That's all he said about himself. He wanted to talk about German politics. He told me about his conversations with Hugo Stinnes, with Dr. Havenstein of the Reichsbank, with the Minister of Finance. . . . "The fact of the matter is they don't know what the hell they're doing. They're paying the government's debts by printing money as fast as they can print it. You know what this is? Proudly showed it to me yesterday: this is the first certificate for one hundred thousand marks. You know what it was worth when the market closed this afternoon? A little over five bucks!"

I already knew that, because I checked with Christoph twice a day now. The mark was falling so fast that everybody in Germany was checking the Dollarkurs twice a day.

"What they think they're doing," said Whitney Wood, "is keeping unemployment down. Keeping people at work, because they're sure that if they have more unemployed workers they'll get communism, and they're more afraid of communism than anything else. But Stinnes is talking out of both sides of his mouth: what he says is that he wants to keep his men at work, he wants to keep German products cheap so they can compete successfully abroad. That's fine. But what he's doing is encouraging the Reichsbank to print more and more money so the money's worth less every day. At the same time he borrows to the hilt, buys up every mine and every steel mill and every factory he can get his hands on - he's been doing that for years now - and then he pays back the loans with marks that are worth a fraction of what they were worth when he borrowed them. He's built an empire out of this inflation."
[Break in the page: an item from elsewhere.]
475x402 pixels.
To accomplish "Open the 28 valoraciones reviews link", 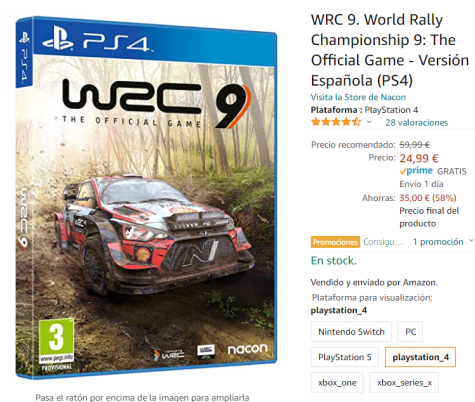I will tap(417, 122).
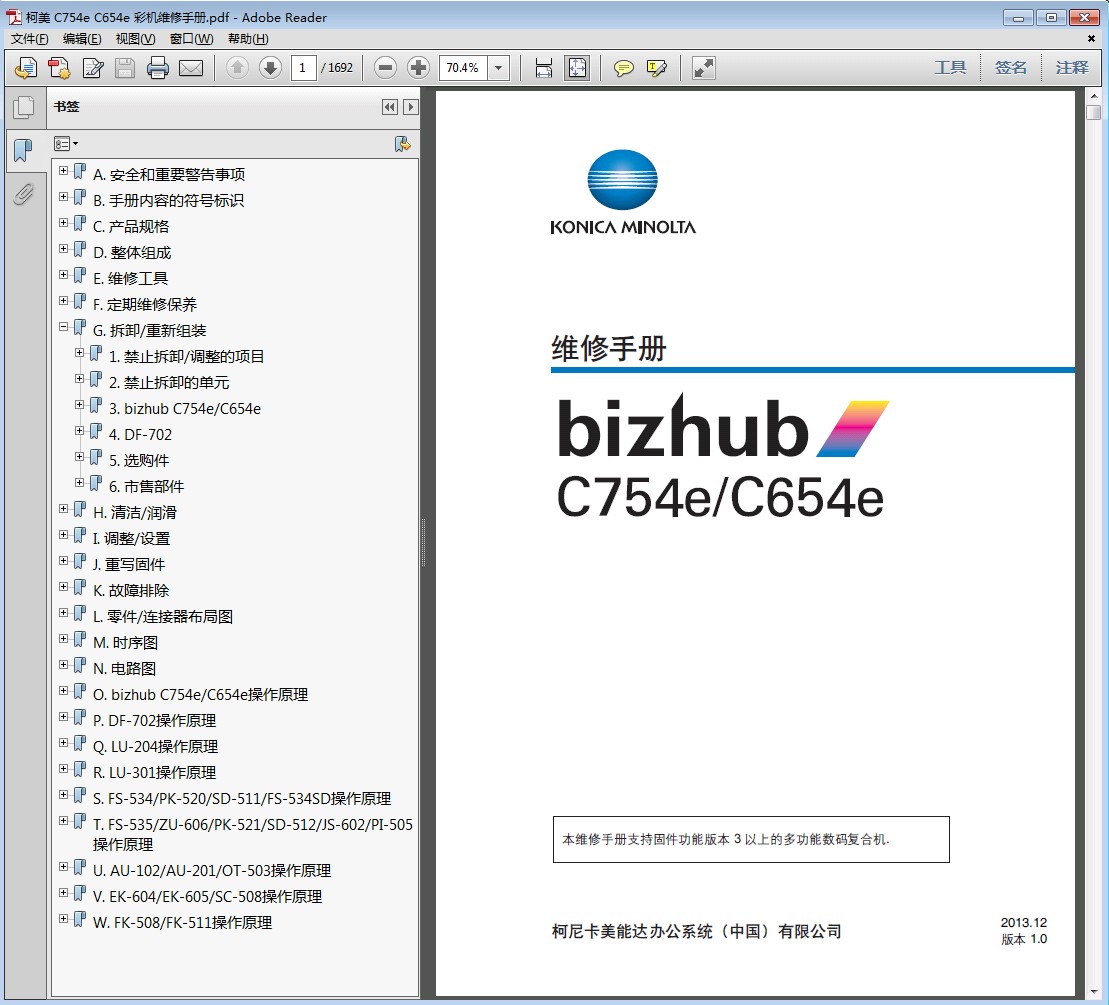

"But Mr. Wood, why do they lend him the money?"

"Because, they say, he's providing jobs. They don't want the men on the streets. They're afraid of revolution. Stinnes says his men are underpaid, but he claims he could triple their wages if they'd work ten hours a day. And since they won't do that, they've got to be forced, the way they were forced in the War."

"How is he going to force them to work ten hours a day? " I asked.

"Stinnes wants to install a dictator, but not some prince or some king or somebody like von Seeckt. Not somebody with a monocle and medals. He wants a man who speaks the people's language, as he puts it. A man who can rouse the people, set them on fire, persuade them that working sixty hours a week will bring Germany out of this mess."

"And where's he going to find such a man?"

"In Munich," said Whitney Wood. "Already been found."

"In Munich? You don't mean Hitler? Adolf Hitler?"

Whitney Wood nodded.

"Oh no," I said. "He's nuts. He's the one who's screaming about the Jews all the time. Everything that's happened to Germany was plotted by the Jews, he's obsessed -"

"Yeah, that's the part I don't quite understand, because of course I have to get all this through interpreters.... Why should Stinnes want to back this Hitler against his own people? I mean, how cynical can you -"

"What own people?"

"Well, Stinnes is a Jew."

"No. He's not a Jew."

"Sure he is. All you have to do is look at him."

"No, sir. He's not. Old family from the Ruhr. Coal mine operators."

"Who told you that?"

"Baron von Waldstein."

"Well, he ought to know." Whitney Wood looked thoughtful. "Okay, that makes the puzzle come together. Stinnes says that Munich is just about ready to blow up. The Bavarians hate Berlin, they hate the Republic, the town is swarming with people who want to overthrow the government, Bavarian monarchists who want their own king back, a dozen different Right-wing outfits - most of them armed to the teeth - and Hitler's gang - I can't remember exactly what they call themselves - they're disciplined, they carry out orders, they're getting uniforms and money, but most important of all, Hitler is a terrific speech maker, he draws crowds, he mesmerizes thousands of people at a time by yelling at them, he's a born orator, and Stinnes thinks he can get the workers away from communism, that he'll let the business people run the economy, get it back into some kind of order, and when they've done that, they'll be able to raise new capital abroad. And when he says 'abroad' you know where he means." Whitney Wood grinned. "I guess that's why Herr Stinnes is being so nice to me."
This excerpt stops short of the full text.